Deseo noches de espalda contra espalda, de palabra tras palabra, de cerrar los ojos pero no la sonrisa. Y deseo noches sin vértigo en las que repetirte suavemente las palabras que sólo se dicen de día.

Porque ya no creemos en palabras que únicamente se convierten en verdaderas durante una noche, podríamos tener derecho a estar callados, a taparnos los oídos con memoria, a escribir garabatos en las paredes de la luna.

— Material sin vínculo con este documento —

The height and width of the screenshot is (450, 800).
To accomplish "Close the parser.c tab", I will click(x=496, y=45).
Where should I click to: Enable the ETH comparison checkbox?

Para no jugar al desencanto, hablo de día con palabras pequeñas, mínimas, livianas, mientras deseo noches de espalda contra espalda.

Y quiero que lo sepas.

LAS PEQUEÑAS PALABRAS
Decías tú palabras
íntimas, silenciosas.

Palabras que se dicen
del amor al amor,
de una boca a otra boca.

El poema secreto
para todos se hacía,
las pequeñas palabras
memorables, dichosas.

Las hazañas diarias,
ilusiones del día,
las más pequeñas cosas;
palabras compartidas,
útiles, generosas.

El poema secreto
para todos se hacía,
las pequeñas palabras
-otras no he de decir-
durarán como rocas.

(Alfonso Costafreda)

COMPAÑERA DE HOY
Compañera de hoy, no quiero
otra verdad que la tuya, vivir
donde crezcan tus ojos,
dando tu luz, tu cauce
a lo que veo y siento…

Deshacer ese ovillo
oscuro del temor,
encontrar lo perdido,
quebrar la voz del sueño…

Y lenta, lentamente
aprender a vivir,
de nuevo, de nuevo,
como en una mañana
cargada de riqueza.

(Alfonso Costafreda)

Historia mínima

Puede torcerse la noche
y quedarse enredada en tu pierna
mientras sueñas y no vives
y hace frío y calor al mismo tiempo.

Algunos «buenos días», luego,
son capaces de curar la artrosis
o edificar un día memorable
desde los cimientos de la palabra.

Pero por desgracia
también acechan turbiamente
los «lo siento» que anuncian
que ya nada volverá a ser
como era antes.

Todo tiene consecuencias,
no en vano cada causa origina
un remolino en el agua,
todo vendrá sucesivo,
poco a poco desatado,
como una historia mínima
que se extingue,
se deshace
y se acaba.

CUANDO YO SOY AUN LA VIDA
La vida me rodea, como en aquellos años
ya perdidos, con el mismo esplendor
de un mundo eterno. La rosa cuchillada
de la mar, las derribadas luces
de los huertos, fragor de las palomas
en el aire, la vida en torno a mí,
cuando yo aún soy la vida.

Con el mismo esplendor, y envejecidos ojos,
y un amor fatigado.

¿Cuál será la esperanza? Vivir aún;
y amar, mientras se agota el corazón,
un mundo fiel, aunque perecedero.

Amar el sueño roto de la vida
y, aunque no pudo ser, no maldecir
aquel antiguo engaño de lo eterno.

Y el pecho se consuela, porque sabe
que el mundo pudo ser una bella verdad.